* _How to complete this task_
After going through the data, give the number of lines that contain the word "link" as your sole answer.

The data section start

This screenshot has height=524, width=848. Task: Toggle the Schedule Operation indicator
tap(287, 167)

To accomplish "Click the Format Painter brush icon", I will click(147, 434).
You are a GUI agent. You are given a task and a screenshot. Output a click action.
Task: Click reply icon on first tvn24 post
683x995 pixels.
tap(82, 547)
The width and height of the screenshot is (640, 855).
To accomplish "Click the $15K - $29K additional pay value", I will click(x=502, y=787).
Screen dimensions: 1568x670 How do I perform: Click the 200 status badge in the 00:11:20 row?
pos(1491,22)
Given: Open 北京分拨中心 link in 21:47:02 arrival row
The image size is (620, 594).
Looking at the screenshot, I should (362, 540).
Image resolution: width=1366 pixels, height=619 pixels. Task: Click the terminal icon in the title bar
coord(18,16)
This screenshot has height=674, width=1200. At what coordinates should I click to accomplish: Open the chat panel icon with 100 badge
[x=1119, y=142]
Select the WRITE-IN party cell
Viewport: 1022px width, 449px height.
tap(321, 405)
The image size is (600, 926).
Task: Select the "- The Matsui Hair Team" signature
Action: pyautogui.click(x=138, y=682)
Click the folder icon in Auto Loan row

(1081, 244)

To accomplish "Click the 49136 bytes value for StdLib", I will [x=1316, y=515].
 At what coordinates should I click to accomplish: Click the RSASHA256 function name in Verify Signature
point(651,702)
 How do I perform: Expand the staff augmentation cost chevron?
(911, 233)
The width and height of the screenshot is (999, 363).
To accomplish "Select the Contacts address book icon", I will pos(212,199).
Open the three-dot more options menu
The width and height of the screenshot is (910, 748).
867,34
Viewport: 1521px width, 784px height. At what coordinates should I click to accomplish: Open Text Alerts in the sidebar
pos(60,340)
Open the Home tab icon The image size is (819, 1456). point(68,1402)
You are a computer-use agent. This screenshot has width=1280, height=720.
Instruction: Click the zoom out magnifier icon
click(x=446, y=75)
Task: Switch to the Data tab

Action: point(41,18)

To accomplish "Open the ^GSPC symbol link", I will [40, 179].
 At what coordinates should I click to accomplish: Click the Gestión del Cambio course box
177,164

The data section end

* _Result of the task_
2